Re: [PATCH 4/8] ceph: allow remounting aborted mount

"Yan, Zheng" <ukernel@xxxxxxxxx> · Fri, 21 Jun 2019 10:59:20 +0800

On Fri, Jun 21, 2019 at 1:11 AM Patrick Donnelly <pdonnell@xxxxxxxxxx> wrote:
>
> On Thu, Jun 20, 2019 at 8:34 AM Jeff Layton <jlayton@xxxxxxxxxx> wrote:
> >
> > On Wed, 2019-06-19 at 08:24 +0800, Yan, Zheng wrote:
> > > On Tue, Jun 18, 2019 at 6:39 PM Jeff Layton <jlayton@xxxxxxxxxx> wrote:
> > > > On Tue, 2019-06-18 at 14:25 +0800, Yan, Zheng wrote:
> > > > > On 6/18/19 1:30 AM, Jeff Layton wrote:
> > > > > > On Mon, 2019-06-17 at 20:55 +0800, Yan, Zheng wrote:
> > > > > > > When remounting aborted mount, also reset client's entity addr.
> > > > > > > 'umount -f /ceph; mount -o remount /ceph' can be used for recovering
> > > > > > > from blacklist.
> > > > > > >
> > > > > >
> > > > > > Why do I need to umount here? Once the filesystem is unmounted, then the
> > > > > > '-o remount' becomes superfluous, no? In fact, I get an error back when
> > > > > > I try to remount an unmounted filesystem:
> > > > > >
> > > > > >      $ sudo umount -f /mnt/cephfs ; sudo mount -o remount /mnt/cephfs
> > > > > >      mount: /mnt/cephfs: mount point not mounted or bad option.
> > > > > >
> > > > > > My client isn't blacklisted above, so I guess you're counting on the
> > > > > > umount returning without having actually unmounted the filesystem?
> > > > > >
> > > > > > I think this ought to not need a umount first. From a UI standpoint,
> > > > > > just doing a "mount -o remount" ought to be sufficient to clear this.
> > > > > >
> > > > > This series is mainly for the case that mount point is not umountable.
> > > > > If mount point is umountable, user should use 'umount -f /ceph; mount
> > > > > /ceph'. This avoids all trouble of error handling.
> > > > >
> > > >
> > > > ...
> > > >
> > > > > If just doing "mount -o remount", user will expect there is no
> > > > > data/metadata get lost.  The 'mount -f' explicitly tell user this
> > > > > operation may lose data/metadata.
> > > > >
> > > > >
> > > >
> > > > I don't think they'd expect that and even if they did, that's why we'd
> > > > return errors on certain operations until they are cleared.
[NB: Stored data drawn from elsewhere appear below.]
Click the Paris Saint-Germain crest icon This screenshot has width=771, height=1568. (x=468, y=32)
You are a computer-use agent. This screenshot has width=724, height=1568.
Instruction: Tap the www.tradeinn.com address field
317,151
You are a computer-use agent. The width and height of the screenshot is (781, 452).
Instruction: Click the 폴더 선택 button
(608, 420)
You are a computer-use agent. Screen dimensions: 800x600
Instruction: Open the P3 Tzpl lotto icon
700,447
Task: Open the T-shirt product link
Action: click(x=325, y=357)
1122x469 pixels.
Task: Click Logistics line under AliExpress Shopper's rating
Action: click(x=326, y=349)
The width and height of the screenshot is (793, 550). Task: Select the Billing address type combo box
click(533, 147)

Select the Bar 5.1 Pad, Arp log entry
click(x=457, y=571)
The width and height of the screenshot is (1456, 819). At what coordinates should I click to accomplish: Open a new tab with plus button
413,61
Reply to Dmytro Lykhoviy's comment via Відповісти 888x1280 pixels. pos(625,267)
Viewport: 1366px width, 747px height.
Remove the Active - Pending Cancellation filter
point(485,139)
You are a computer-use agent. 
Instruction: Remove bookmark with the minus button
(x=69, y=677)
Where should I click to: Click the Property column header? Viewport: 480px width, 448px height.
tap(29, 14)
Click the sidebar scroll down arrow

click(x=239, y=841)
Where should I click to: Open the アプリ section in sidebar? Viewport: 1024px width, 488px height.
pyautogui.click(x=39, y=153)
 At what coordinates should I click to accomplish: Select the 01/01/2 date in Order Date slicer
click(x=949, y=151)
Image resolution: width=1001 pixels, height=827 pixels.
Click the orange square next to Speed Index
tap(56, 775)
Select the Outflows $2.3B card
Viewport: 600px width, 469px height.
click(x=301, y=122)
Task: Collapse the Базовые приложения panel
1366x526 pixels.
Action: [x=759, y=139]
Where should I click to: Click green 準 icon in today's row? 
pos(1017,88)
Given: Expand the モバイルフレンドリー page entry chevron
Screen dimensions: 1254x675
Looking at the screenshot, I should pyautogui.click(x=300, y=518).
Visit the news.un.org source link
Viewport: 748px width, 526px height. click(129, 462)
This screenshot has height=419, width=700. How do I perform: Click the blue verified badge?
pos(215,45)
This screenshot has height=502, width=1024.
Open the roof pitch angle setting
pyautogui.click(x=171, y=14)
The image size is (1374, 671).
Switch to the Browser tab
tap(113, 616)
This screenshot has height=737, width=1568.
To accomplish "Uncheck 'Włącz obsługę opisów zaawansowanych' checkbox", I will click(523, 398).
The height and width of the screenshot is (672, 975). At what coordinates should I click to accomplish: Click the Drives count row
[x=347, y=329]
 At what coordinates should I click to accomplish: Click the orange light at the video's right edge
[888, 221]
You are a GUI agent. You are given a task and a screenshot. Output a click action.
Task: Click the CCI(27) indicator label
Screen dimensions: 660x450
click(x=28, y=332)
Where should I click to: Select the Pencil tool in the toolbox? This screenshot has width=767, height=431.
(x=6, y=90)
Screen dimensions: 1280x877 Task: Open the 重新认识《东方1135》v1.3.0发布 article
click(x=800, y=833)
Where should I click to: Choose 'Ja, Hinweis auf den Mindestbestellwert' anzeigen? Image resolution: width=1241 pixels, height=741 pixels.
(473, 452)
But, I think
> > > > all of this points out the main issue I have with this patchset, which
> > > > is that it's not clear what problem this is solving.
> > > >
> > > > So: client gets blacklisted and we want to allow it to come back in some
> > > > fashion. Do we expect applications that happened to be accessing that
> > > > mount to be able to continue running, or will they need to be restarted?
> > > > If they need to be restarted why not just expect the admin to kill them
> > > > all off, unmount and remount and then start them back up again?
> > > >
> > >
> > > The point is let users decide what to do. Some user values
> > > availability over consistency. It's inconvenient to kill all
> > > applications that use the mount, then do umount.
> > >
> > >
> >
> > I think I have a couple of issues with this patchset. Maybe you can
> > convince me though:
> >
> > 1) The interface is really weird.
> >
> > You suggested that we needed to do:
> >
> >     # umount -f /mnt/foo ; mount -o remount /mnt/foo
> >
> > ...but what if I'm not really blacklisted? Didn't I just kill off all
> > the calls in-flight with the umount -f? What if that umount actually
> > succeeds? Then the subsequent remount call will fail.
> >
> > ISTM, that this interface (should we choose to accept it) should just
> > be:
> >
> >     # mount -o remount /mnt/foo
> >
> > ...and if the client figures out that it has been blacklisted, then it
> > does the right thing during the remount (whatever that right thing is).
>
> This looks reasonable to me. It's not clear to me (without poring over
> the code which I lack time to do rigorously) why the umount should be
> necessary at all.
>
> Furthermore, I don't like that this is requiring operator intervention
> (i.e. remount) of any kind to recover the mount. If undesirable
> consistency/cache coherency concerns are what's stopping us from
> automatic recovery,

if admin want clients to auto recover. why enabling blacklist on eviction
at the first place.

> then I propose we make client recovery
> configurable with mount options and sensible defaults. For example,
> the default might be to cause all open file handles to return EIO for
> any operation. (Would such a thing even be easily doable within the
> Linux kernel? It's not clear to me if Linux file system drivers can
> somehow invalidate application file handles in this way.)
>

> Another config option would be to allow file open for reading to
> continue functioning but disable files open for writing (and drop all
> buffered dirty pages).
>
> Finally: another config to require operator to remount the file system.
>
> --
> Patrick Donnelly, Ph.D.
> He / Him / His
> Senior Software Engineer
> Red Hat Sunnyvale, CA
> GPG: 19F28A586F808C2402351B93C3301A3E258DD79D